[TASK]: Copy each line of the following data that contains "Share".

(Saved data entries)
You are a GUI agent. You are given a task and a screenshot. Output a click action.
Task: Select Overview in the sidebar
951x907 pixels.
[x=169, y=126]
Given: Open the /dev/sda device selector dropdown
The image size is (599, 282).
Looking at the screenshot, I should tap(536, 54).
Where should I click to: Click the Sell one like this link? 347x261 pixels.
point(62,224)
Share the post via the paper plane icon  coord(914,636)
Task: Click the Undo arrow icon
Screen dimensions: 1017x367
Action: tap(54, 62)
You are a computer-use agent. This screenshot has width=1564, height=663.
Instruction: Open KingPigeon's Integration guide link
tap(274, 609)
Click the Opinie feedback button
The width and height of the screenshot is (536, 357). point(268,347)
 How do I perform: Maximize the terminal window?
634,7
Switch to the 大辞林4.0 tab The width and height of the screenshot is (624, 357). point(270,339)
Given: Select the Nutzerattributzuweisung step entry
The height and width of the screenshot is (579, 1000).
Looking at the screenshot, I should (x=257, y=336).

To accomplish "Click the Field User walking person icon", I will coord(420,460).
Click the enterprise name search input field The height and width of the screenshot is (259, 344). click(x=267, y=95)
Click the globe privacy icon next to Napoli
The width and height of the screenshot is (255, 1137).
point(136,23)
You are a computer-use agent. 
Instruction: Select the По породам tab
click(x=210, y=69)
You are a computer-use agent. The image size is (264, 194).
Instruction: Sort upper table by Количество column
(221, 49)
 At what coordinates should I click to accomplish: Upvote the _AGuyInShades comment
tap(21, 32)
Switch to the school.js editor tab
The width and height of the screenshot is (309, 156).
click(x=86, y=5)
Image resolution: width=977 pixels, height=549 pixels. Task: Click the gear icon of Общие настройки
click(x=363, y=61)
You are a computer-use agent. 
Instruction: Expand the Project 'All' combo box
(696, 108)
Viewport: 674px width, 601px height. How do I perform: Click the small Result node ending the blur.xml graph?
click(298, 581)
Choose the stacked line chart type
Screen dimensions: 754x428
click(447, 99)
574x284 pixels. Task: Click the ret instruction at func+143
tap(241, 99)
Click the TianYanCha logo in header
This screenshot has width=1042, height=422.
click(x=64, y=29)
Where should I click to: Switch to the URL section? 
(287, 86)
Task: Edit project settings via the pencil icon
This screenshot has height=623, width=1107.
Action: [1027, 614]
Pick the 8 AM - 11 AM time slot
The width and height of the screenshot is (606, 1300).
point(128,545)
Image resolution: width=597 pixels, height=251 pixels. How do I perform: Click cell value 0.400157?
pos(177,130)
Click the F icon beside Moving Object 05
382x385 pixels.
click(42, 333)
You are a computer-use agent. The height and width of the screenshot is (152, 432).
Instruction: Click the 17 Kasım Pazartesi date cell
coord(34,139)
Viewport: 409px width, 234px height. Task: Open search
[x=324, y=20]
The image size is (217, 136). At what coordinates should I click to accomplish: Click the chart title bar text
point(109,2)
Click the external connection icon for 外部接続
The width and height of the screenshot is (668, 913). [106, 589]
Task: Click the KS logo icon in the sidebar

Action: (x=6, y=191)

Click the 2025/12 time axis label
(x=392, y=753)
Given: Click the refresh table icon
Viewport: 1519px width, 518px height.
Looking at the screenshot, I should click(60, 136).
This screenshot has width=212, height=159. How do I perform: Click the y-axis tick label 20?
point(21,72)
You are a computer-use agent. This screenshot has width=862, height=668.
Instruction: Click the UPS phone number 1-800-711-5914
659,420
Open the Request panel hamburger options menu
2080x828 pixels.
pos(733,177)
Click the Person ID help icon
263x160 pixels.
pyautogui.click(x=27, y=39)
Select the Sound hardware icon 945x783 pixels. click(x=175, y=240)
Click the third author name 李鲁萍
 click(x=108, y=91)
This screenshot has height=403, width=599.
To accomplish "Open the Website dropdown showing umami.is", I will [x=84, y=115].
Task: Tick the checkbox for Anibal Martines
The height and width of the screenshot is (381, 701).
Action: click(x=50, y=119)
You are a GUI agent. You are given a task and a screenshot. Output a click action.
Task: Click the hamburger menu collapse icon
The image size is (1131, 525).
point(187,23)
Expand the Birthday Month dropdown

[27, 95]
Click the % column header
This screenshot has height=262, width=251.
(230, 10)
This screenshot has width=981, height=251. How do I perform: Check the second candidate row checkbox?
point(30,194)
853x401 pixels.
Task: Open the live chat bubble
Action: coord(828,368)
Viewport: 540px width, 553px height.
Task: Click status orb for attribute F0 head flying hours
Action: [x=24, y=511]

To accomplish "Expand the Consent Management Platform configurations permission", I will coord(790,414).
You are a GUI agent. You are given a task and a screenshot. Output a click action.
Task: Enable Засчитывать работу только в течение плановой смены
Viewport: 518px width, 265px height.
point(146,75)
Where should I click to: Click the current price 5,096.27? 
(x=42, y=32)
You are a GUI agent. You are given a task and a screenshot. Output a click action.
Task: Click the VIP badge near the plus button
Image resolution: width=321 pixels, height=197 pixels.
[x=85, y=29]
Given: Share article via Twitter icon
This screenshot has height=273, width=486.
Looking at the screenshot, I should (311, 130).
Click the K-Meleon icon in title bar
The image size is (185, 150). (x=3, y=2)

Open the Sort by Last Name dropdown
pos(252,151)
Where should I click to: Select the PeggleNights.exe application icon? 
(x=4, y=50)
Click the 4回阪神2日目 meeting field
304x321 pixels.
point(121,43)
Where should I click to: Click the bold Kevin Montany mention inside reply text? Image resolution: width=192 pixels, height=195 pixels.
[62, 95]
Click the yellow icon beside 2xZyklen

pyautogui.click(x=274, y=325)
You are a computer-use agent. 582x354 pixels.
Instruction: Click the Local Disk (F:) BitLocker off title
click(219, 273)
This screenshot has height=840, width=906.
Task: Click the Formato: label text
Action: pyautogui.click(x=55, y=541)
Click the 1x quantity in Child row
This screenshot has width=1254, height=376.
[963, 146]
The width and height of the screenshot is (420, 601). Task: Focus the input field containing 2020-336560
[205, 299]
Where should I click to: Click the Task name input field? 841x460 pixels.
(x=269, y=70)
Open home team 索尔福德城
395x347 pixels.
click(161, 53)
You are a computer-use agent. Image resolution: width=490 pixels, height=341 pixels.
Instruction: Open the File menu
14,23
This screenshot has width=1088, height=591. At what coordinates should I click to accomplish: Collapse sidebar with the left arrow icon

[RESPONSE BELOW]:
Share the post via the paper plane icon  coord(914,636)
Given: Share article via Twitter icon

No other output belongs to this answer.